The markets have seen some turbulence lately. Knowing what to do during this rollercoaster ride can be difficult, but it doesn’t need to be. TradeStops tells you how to prepare for bear markets and equips you with the right tools.
Let’s get started!
The Position Card Page is Your Friend
Let’s pretend that you’ve invested in a few different stocks that are stopped out. You aren’t sure whether you should sell them yet or not.
The Position Card Page can display how you’re doing in that position and if it could be a good idea to hold the position a little while longer.
The Stopped-Out Position with a Gain
Our first example is Becton Dickson, BDX. This position has been stopped out over a month by the SSI as of this writing. If we were considering holding or selling, we could look at the gains or losses displayed in the upper right-hand corner of the Position Card Page.
For this position, we can see that it has had a gain in the portfolio. It is up to you to decide what amount of gain is acceptable to you if you want to keep a stopped-out position. To continue with this example, we’ll say we’re willing to keep BDX.

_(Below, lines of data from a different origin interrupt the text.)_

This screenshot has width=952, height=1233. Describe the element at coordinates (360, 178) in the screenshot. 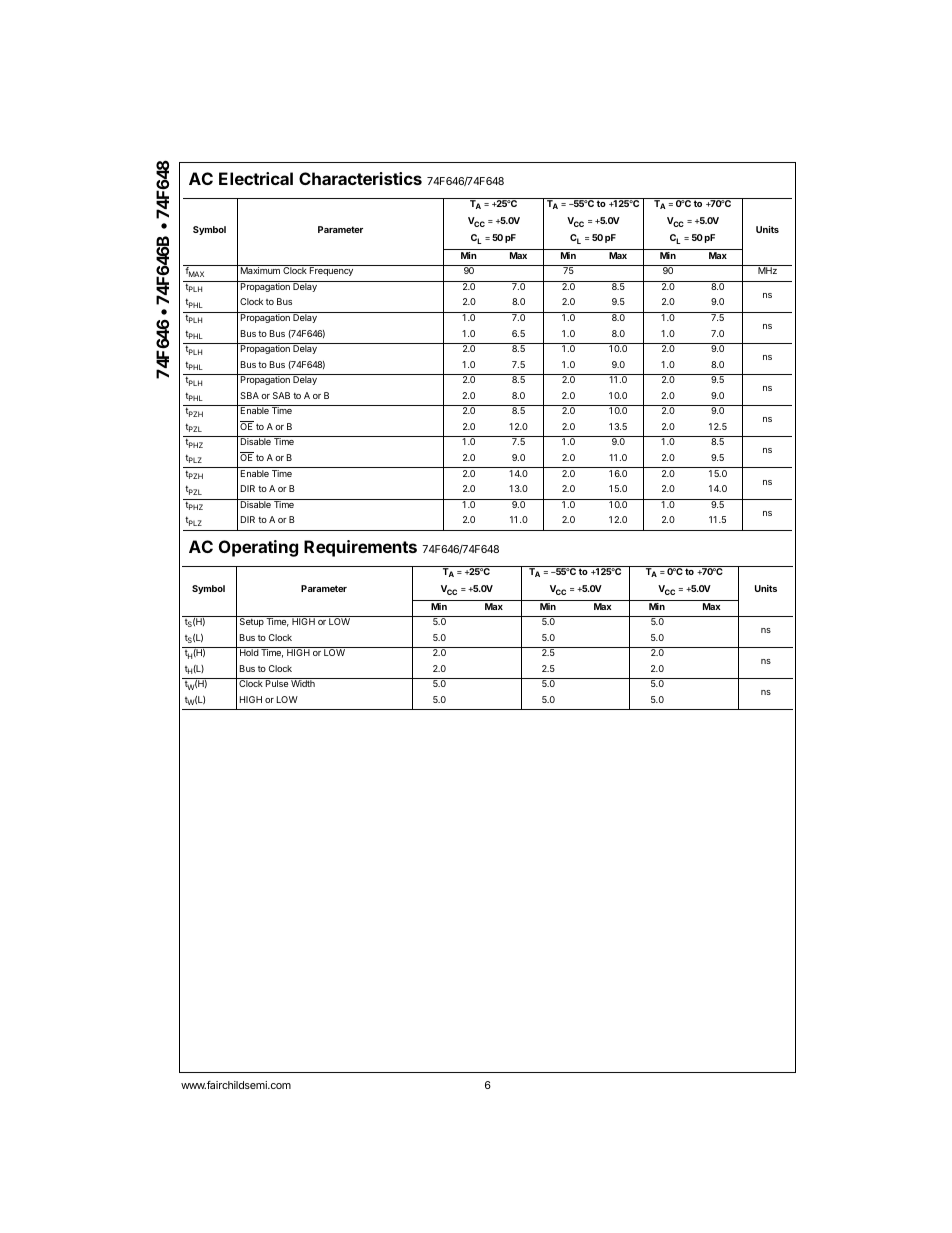

I see `Characteristics` at that location.
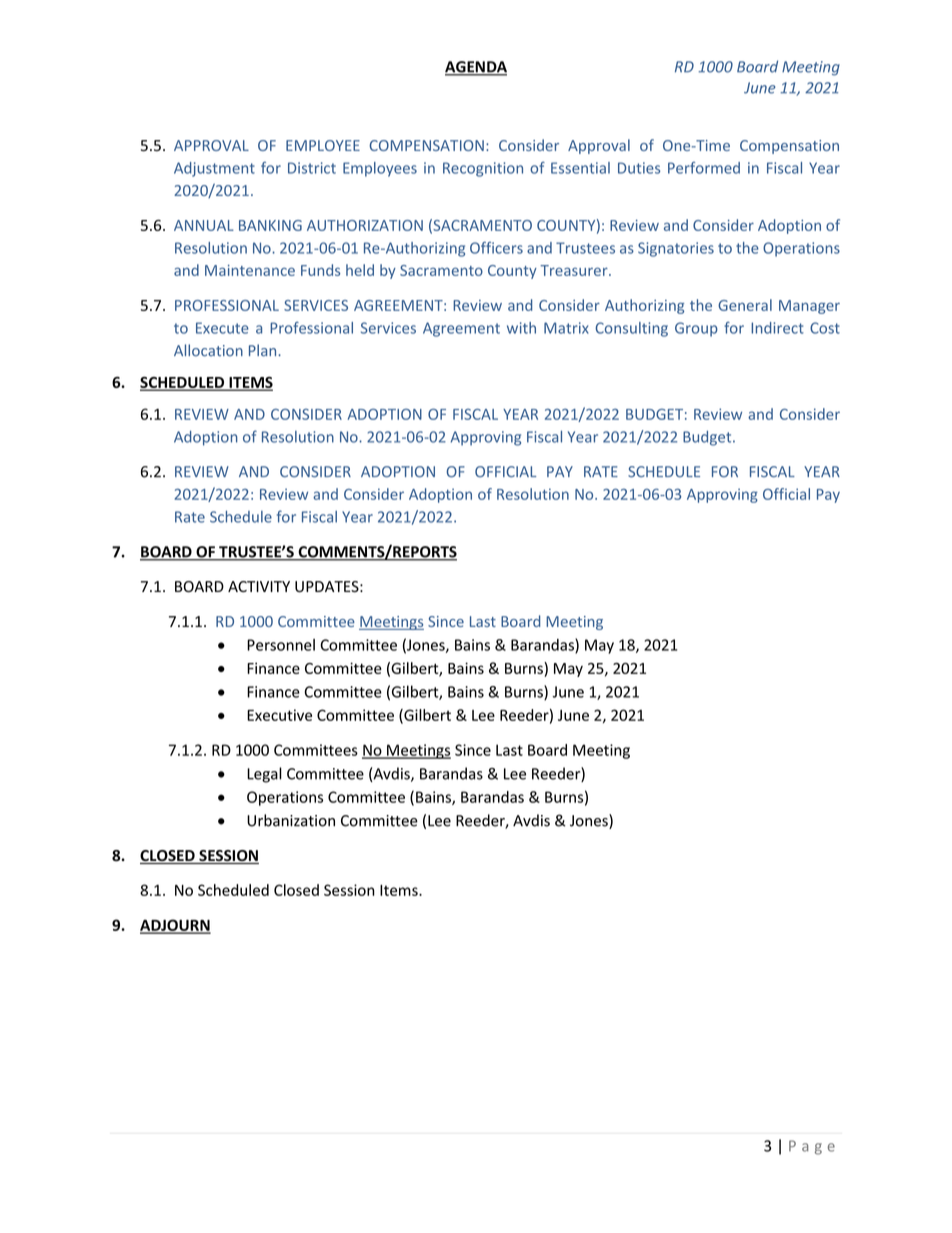 This screenshot has height=1233, width=952. I want to click on Performed, so click(704, 168).
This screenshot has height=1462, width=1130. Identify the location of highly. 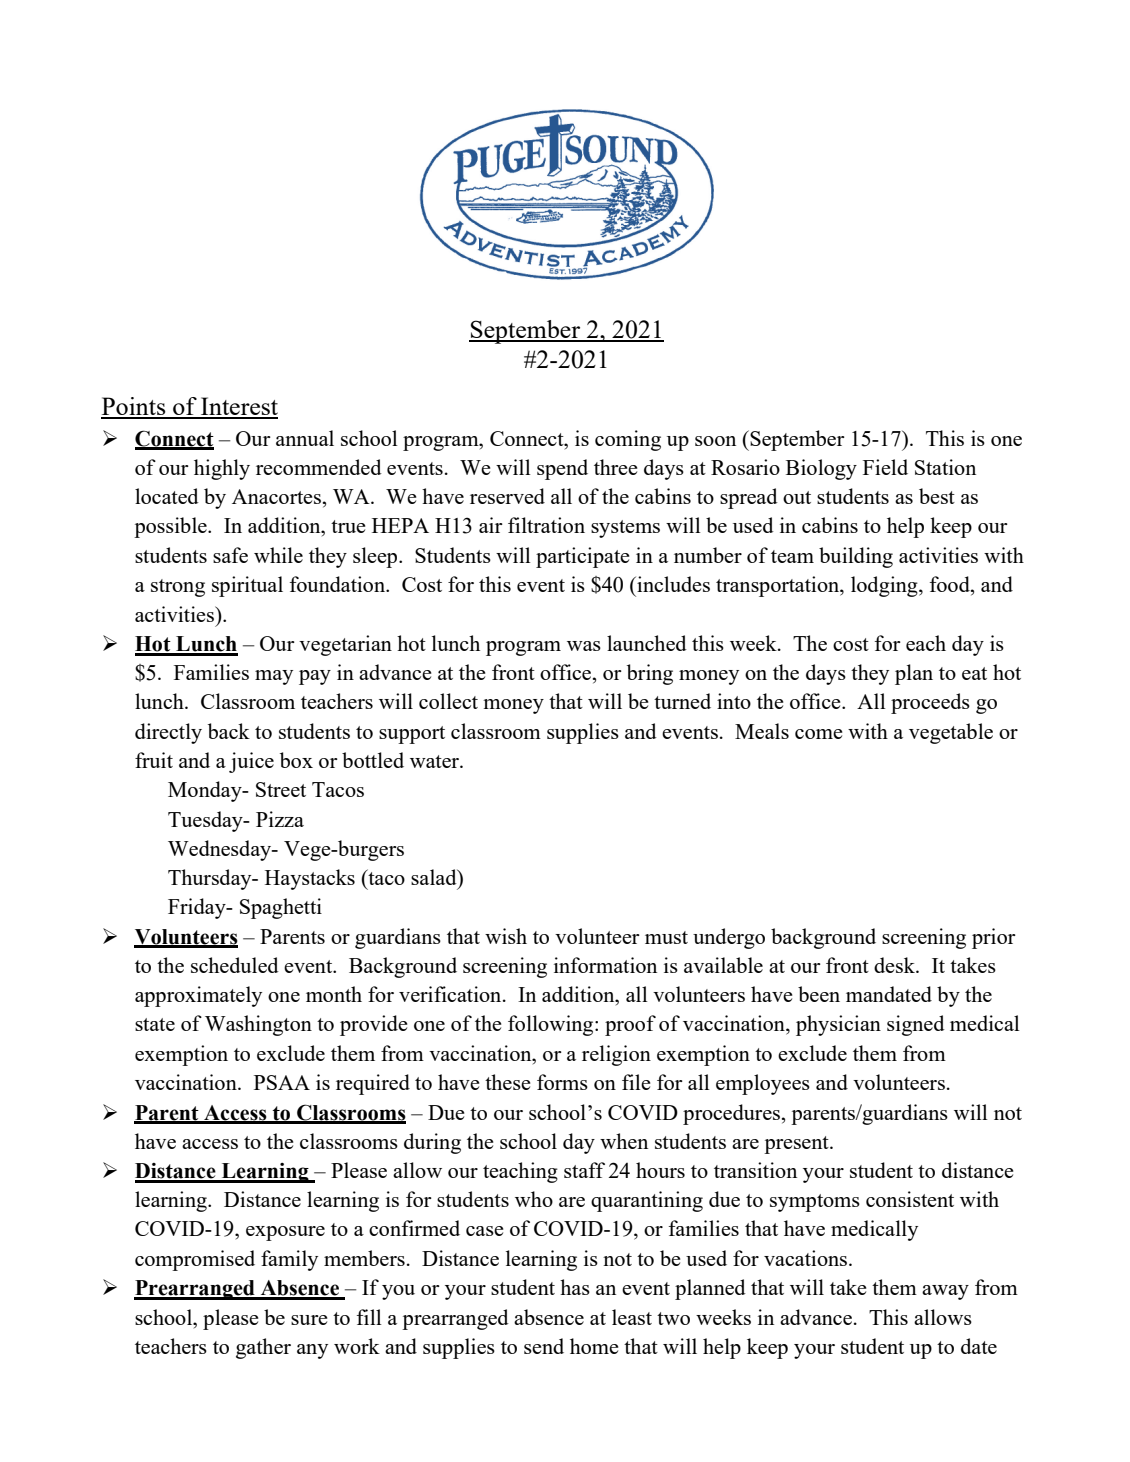
(222, 469).
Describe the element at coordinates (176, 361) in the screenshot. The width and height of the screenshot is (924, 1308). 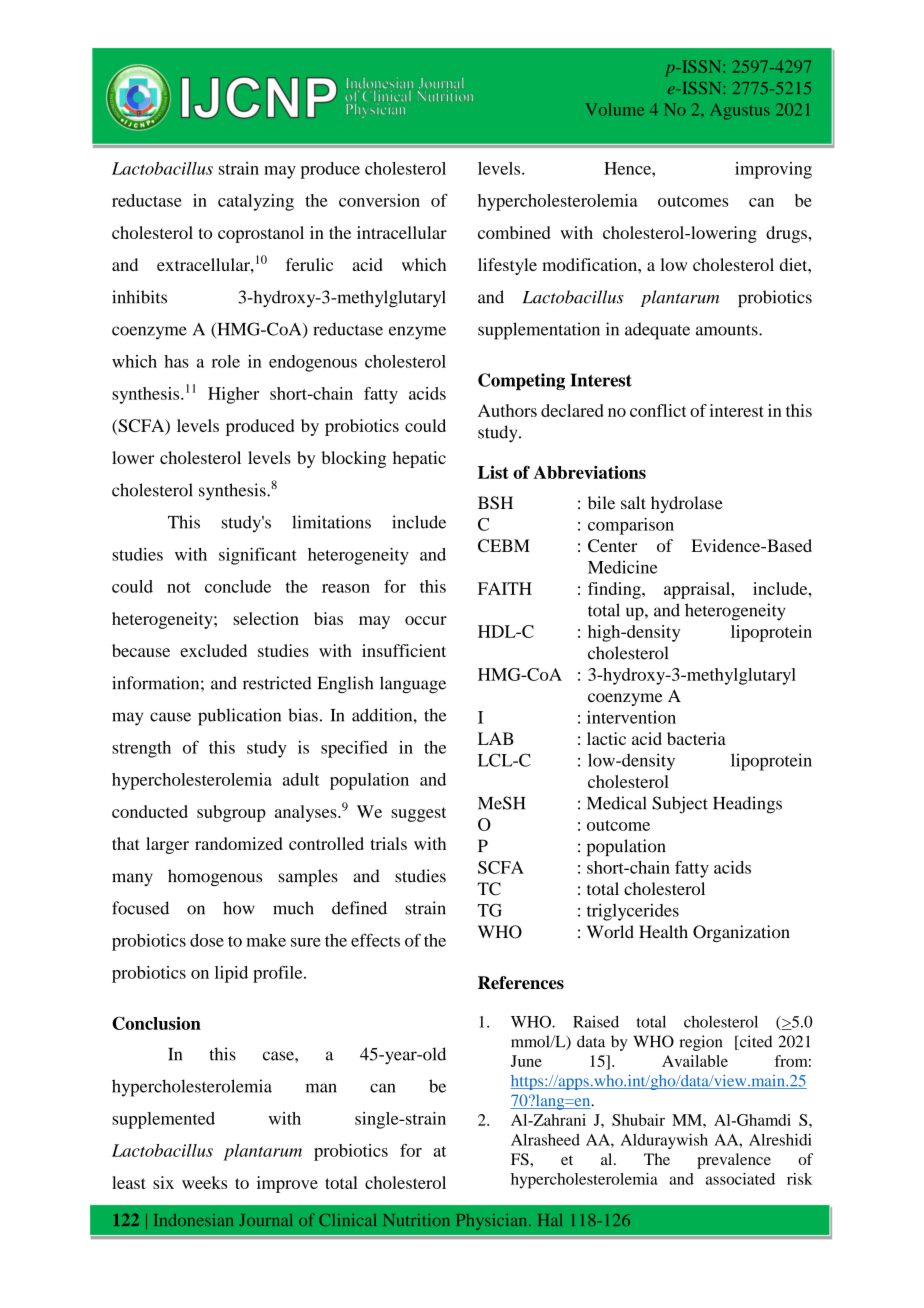
I see `has` at that location.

We’ll need to set another alert so that we have an exit strategy in place for BDX. If we go to the alerts tab on the Position Card Page, we can add an alert.
Since the VQ acts as a customized trailing stop for the position, we would add the VQ as our new stop loss strategy. Then, when the position is stopped out based on the VQ, we would know that it’s time to exit and follow our exit strategy.
The Stopped-Out Position with a Loss
Our next example is Invesco, IIM. This position has been stopped out over a month based on our SSI. If we were considering holding it, our next step could be to look at our gains and losses.
Here, we can see that we’ve only had a small loss for IIM. Now, we’d need to decide if we want to take on a new stop loss strategy or stick to the SSI stop loss strategy.
Just keep in mind how much you’re willing to lose on each investment and that those losses can add up in the end. Bottom line, you should stay diligent and stick to a stop-loss strategy once you make a decision.
The Stopped-Out Position with a Loss & VQ Stopped-Out
Our final example is Merck, MRK. This position has been in the SSI red zone for over 5 months. It has also been stopped out for the VQ (based on our entry date).
Here, we can see that we’ve had a loss in MRK. Because of these three things, we could choose to exit the trade. But remember – it’s always up to you to decide what loss and risk you’re willing to take on a trade before you exit it.
How to Track a Position You Sold
You might want to enter a position again after you sold it. The temptation might be to get into it, say, a month after the position was closed. Get it at a low price, right? Well, with TradeStops, you don’t have to guess about when to enter a position again.
When a position is closed in TradeStops, you can choose to be alerted when the position goes green again.
With this setting, you’ll know when’s the best time to re-enter the position. There’s no guessing involved!
Check Your Positions and Be Prepared
When your position is stopped out based on the SSI, you’ll need to make the final decision on whether you want to follow the SSI stop loss strategy or employ a new one. If you want to succeed while a bear market approaches, it’s imperative to stick to your strategy. Don’t let fear and other emotions rule you during these turbulent market times.